(002) Use of Bibliometrics and Altmetrics in Research Impact Assessment of the Canadian Network for Observational Drug Effect Studies: Preliminary Observations
Professor Dalhousie University College of Pharmacy, Dalhousie University Halifax, Canada
Background: The Canadian Network for Observational Drug Effect Studies (CNODES, www.cnodes.ca) is distributed across seven Canadian provinces. Its research focuses on the benefits and risks of drugs post-marketing using Canadian, US, and UK population-based administrative and other healthcare data. Research findings are relevant to drug regulators, plan managers, clinicians, researchers, and others.

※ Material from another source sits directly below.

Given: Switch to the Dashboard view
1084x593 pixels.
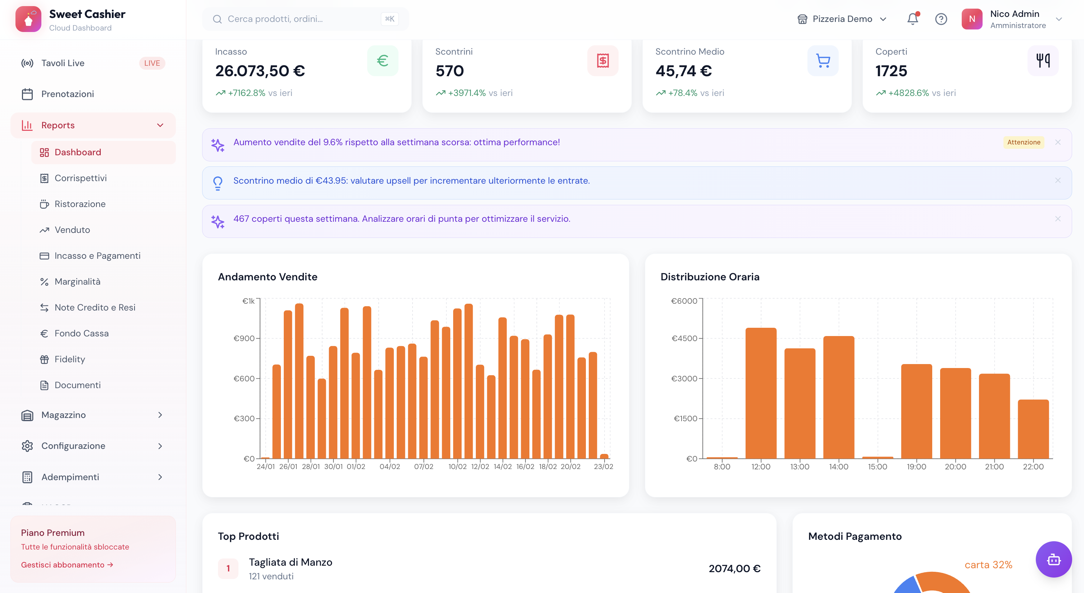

Objectives: This study used bibliometrics and altmetrics to measure the research output of CNODES and its impact in science and beyond. We examined the characteristics of CNODES authors and publications to highlight the network’s contribution to gender parity, training, and open science.
Methods: We used OpenAlex (www.openalex.org) to collect metadata for the 93 CNODES publications archived in McGill University’s digital repository (www.escholarship.mcgill.ca) and published between 2012 and 2021. We used all publications (n=236,319) with a citation relationship (citation, co-citation, shared reference) to CNODES work as a benchmark to assess the impact of CNODES work as measured by citations, as well as mentions in social media, the news, and policy documents collected through the Altmetric API (www.altmetric.com). We analyzed the contribution of women and trainees to CNODES output.
Results: We found that CNODES research had, on average, a citation impact slightly below the benchmark but that CNODES did produce high-impact research with nine publications in the 10% most cited. CNODES work was mentioned more than 2.4 times the average paper on Twitter, with three publications in the top 1% most tweeted and 22 in the top 10%. CNODES publications had good visibility in news outlets, with 10% more mentions than the average paper and 12 publications in the top decile. We found a substantial impact of CNODES' work on policy with three publications in the top decile. While about half of CNODES authors were women, men accounted for two-thirds of authorships and were overrepresented in leading authorship positions. Trainees accounted for 28% of first authorships, highlighting the contribution of CNODES to the training and mentorship of junior researchers.
Conclusions: This study shows how bibliometrics and altmetrics can be used to examine the research output, author characteristics, and impact of a research unit such as CNODES using mainly open data sources. It can guide other pharmacoepidemiology researchers and units who wish to assess engagement with their work within and beyond academia.